# SOURCE MATERIAL:
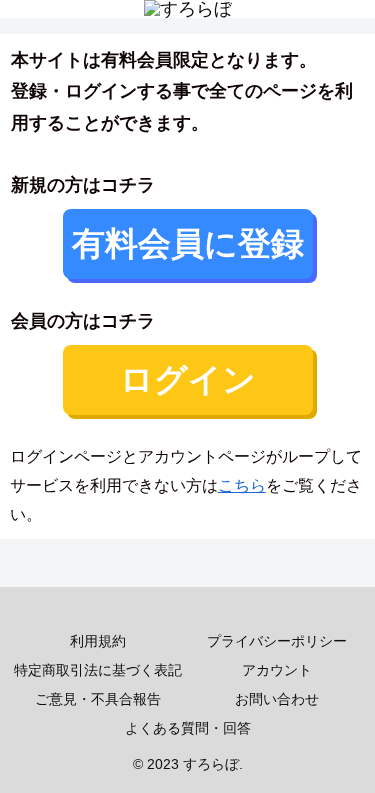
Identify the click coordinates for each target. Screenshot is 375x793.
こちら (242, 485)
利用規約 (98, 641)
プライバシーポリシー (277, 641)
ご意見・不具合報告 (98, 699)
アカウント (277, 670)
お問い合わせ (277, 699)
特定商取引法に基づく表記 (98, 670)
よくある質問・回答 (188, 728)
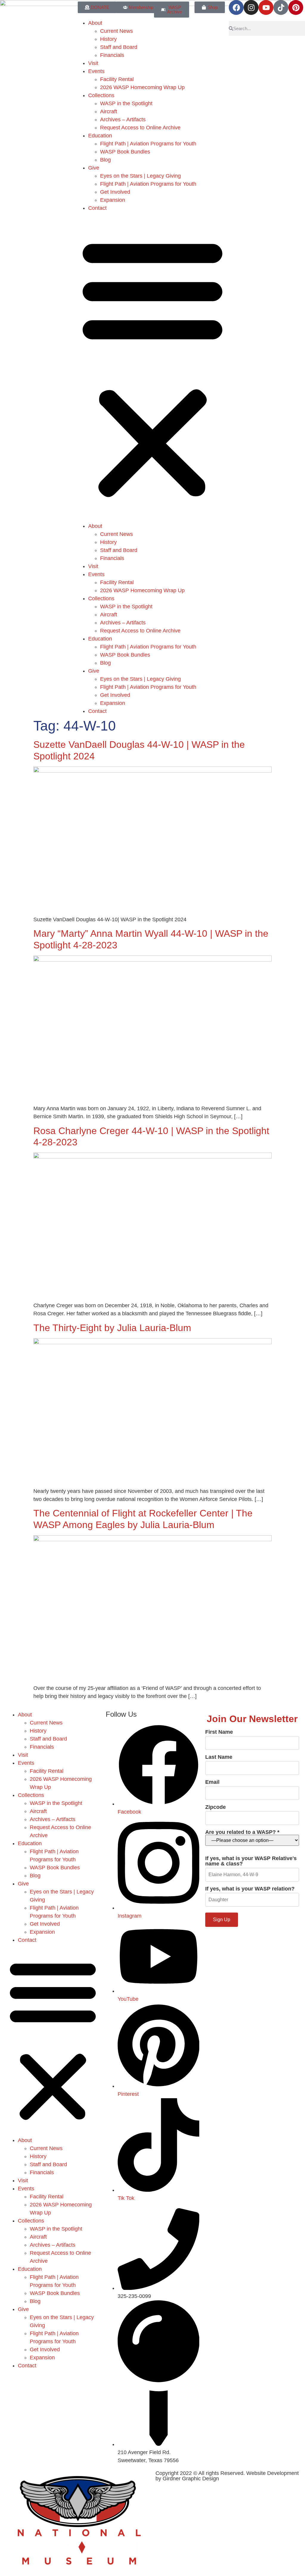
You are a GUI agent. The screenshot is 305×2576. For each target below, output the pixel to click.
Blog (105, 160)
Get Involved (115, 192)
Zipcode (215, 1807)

# WORK TASK:
Copy every line of the data above in which the string "target" appears.

# SOLVED PROBLEM:
Identify the click coordinates for each target. Screenshot is 375x793.
You are a GUI agent. The screenshot is 305×2576. For each target below, output the pixel to click.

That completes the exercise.